Quinn Tincher, founding member and Senior Artist at Meow Wolf, is still making and creating from his home. He’s been in quarantine, along with the rest of Meow Wolf’s employees, since March 13th. But he’s not letting that fact slow him down. He’s still full-steam ahead on art for one of our future exhibitions. He let us pick his brain a bit! 

 

Photo curtesy of the artist Quinn Tincher

What are you working on?

I am creating 3D floating sculptures that collage reality into a glitchy conglomerate, an amalgam of motion and emotion trapped in time and displayed in still space. The sculptures themselves aren't very large and the detail gets quite small, so for the last month I have been creating itty bitty little worlds. 

 

The design I was able to create calls for an alleyway built into the inside of a geode. I went all in and made an abandoned German townhouse surrounded by brick and fire-escaped, complete with a graffiti covered dumpster that is smaller than a nickel.  I was able to teach myself how to make miniatures from scrap, using only sentra and paint. At the end of the week doing this, I had discovered a new super power and passion.

Photo curtesy of the artist Quinn Tincher

 

What music are you listening to? 

At the moment, I am listening to Calypso as my five-year-old daughter shimmies around the room behind me in a Hawaiian shirt; a change from yesterday's AC/DC-fest in a sleeveless jean jacket. 

 

My lovely wife is also locked-down with us and so I get a good dose of early 90s hip-hop and a bunch of Billie Holiday. But, if left to my own devices, which is not a lot these days, I tend toward Explosions in the Sky, This Will Destroy You, when I need to get deep into what I am doing on the workbench. 

Photo curtesy of the artist Quinn Tincher

 

Is this the dystopian future I had expected?

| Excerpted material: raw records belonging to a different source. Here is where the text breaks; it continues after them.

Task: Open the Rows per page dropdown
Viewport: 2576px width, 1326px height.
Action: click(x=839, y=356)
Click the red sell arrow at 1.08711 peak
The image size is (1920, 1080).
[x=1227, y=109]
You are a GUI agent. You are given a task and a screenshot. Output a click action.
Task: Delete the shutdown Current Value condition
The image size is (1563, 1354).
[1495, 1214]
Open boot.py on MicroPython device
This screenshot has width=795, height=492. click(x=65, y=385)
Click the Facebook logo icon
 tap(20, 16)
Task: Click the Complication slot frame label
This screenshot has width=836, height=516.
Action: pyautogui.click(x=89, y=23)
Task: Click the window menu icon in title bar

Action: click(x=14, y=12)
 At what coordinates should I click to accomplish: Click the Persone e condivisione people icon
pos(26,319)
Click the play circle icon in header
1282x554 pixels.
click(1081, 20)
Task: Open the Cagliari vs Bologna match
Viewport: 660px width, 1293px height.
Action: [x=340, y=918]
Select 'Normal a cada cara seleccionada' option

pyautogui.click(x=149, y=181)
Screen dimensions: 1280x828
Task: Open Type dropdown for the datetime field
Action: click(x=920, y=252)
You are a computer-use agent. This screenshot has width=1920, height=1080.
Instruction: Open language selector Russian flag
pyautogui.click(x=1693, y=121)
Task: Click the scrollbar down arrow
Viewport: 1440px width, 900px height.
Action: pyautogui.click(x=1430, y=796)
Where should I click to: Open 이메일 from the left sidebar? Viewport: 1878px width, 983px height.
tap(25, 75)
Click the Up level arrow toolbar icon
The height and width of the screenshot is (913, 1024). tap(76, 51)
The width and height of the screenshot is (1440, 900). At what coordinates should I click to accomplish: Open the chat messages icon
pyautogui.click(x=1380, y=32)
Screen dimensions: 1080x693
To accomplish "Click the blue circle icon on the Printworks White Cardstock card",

I grew up in a trailer park at the very edge of civilization. The sun set over the volcanic ridges to the northwest of town and there was nothing but rocks and plateau between us and the ancient mountains. I used to have a recurring nightmare of the volcano erupting again; lava surging into the trailer park and my whole world melting little by little into nothing. This is dystopia for me, the inability to escape a slowly moving, inevitable destruction.  

 

What I am experiencing now, what I see around me in not dystopia, it's a chance to see how capable we all are. I don't feel impending doom, I feel hope, because I see (for the first time in my life) a reason to care for each other, a reason to remember how important the health and happiness of others is, to each of us.